Private vs. Public Cloud: How Kubernetes Shifts the Balance
One thing is certain: If you’re an enterprise, you either are using the cloud or soon will be in some capacity. Odds are that your organization is well on its way to being a hybrid cloud user. A 2021 Statista survey of 750 enterprises found that 82% had adopted a hybrid cloud computing strategy.
This hybrid adoption statistic does not mean, however, that the private cloud vs. public cloud question is neatly decided simply by adopting a mix of both cloud flavors. Rather, it means that deployment architectures are complex, evolve quickly and that it makes no sense to decide cloud architecture in a “one-and-done” fashion.
In fact, we’d argue that right now things are happening in the cloud technology stack that unleash new potentials. After years of global trending toward greater public cloud adoption, these new dynamics are changing cloud economics, revitalizing the idea of private cloud, offering new strategic options for managing public cloud and enabling new takes on bare-metal models such as edge, IoT and “bare-metal cloud” offerings.
Cloud Economics: v1.0
The cloud journey started because on-premise data centers are costly to build and maintain. Servers are expensive and become obsolete. They need facilities, power, cooling, internal networking, WAN connections and backbone connectivity from multiple service providers. Data centers have architects to segregate failure domains and distribute redundant resources, enabling resilience. Staff members maintain, operate, secure and protect them. Full-time minders analyze their performance, utilization efficiency and other characteristics before optimizing them, usually slowly and expensively, to reflect technical and business needs. Commit to this, and you’re still locked into specific locations, carriers, labor pools, and likely trapped in an elasticity paradox — paying for unused capacity, but unable to scale quickly to meet unanticipated demand.
That’s only the start. To achieve low-level operational efficiency, many users go on to implement a “standard” data center stack with a licensed OS (I’m looking at you, Red Hat), add tooling for server provisioning and license management, and end up locking themselves into that solution set. Then, to achieve speed and enable developer and business-unit self-service, they add a similarly contrived and cost-based private cloud infrastructure-as-a-service solution (I’m looking at you, VMware). This gains some efficiencies, but also new requirements for skilling up, new lock-in factors and lots of new costs.

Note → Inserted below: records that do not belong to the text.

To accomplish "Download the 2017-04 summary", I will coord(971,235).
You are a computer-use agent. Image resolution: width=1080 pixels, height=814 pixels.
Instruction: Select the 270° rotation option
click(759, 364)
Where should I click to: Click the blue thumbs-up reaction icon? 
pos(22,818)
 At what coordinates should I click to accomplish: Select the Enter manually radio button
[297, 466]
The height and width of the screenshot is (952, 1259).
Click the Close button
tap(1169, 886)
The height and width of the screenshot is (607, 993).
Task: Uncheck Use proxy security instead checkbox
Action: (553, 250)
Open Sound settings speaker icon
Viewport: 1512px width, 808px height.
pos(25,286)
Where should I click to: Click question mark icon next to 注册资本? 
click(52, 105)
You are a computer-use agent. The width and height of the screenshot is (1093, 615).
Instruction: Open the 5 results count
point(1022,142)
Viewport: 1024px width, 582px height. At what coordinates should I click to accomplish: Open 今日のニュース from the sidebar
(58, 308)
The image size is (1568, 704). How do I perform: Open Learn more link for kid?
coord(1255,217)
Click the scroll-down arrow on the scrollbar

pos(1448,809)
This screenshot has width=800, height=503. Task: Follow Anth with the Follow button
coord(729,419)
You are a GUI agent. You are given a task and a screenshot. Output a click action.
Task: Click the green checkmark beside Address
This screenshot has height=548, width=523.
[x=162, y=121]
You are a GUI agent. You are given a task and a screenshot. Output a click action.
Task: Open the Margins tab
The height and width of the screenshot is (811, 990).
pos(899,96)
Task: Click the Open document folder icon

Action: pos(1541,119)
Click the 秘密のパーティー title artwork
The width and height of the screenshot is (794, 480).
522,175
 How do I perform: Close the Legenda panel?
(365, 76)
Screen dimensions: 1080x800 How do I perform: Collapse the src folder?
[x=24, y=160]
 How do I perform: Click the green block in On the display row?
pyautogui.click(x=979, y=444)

Compared with this, of course, public cloud looks great. Everything is OpEx. There’s no physical plant and none of the direct overheads or headcount required to run a physical data center. You never have to deal with carriers. You can start small and grow big fast, or change scale as often as needed. You can put workloads anywhere your provider has a region, and you can provision and configure whatever you want using one set of web UIs and/or APIs. It’s like skipping the whole “physical infra” step — all that complexity and limitation — and going right to the “elastic compute cloud-as-a-service” part.
Cue the Cloud Complexity
Except nothing comes for free. Everyone who uses public clouds knows the shock of receiving a monthly bill that feels outlandish. And, adding insult to injury, a bill that’s impossible to understand or justify in detail — certainly not in terms that map to normal data center expectations, such as, “OK, I get why I pay for north/south traffic, but east/west traffic?” Once shocked, cloud pricing complexity can also make it hard to develop and implement cost-mitigation strategies. Even picking low-hanging fruit, such as turn off all the VMs you aren’t using, can feel difficult.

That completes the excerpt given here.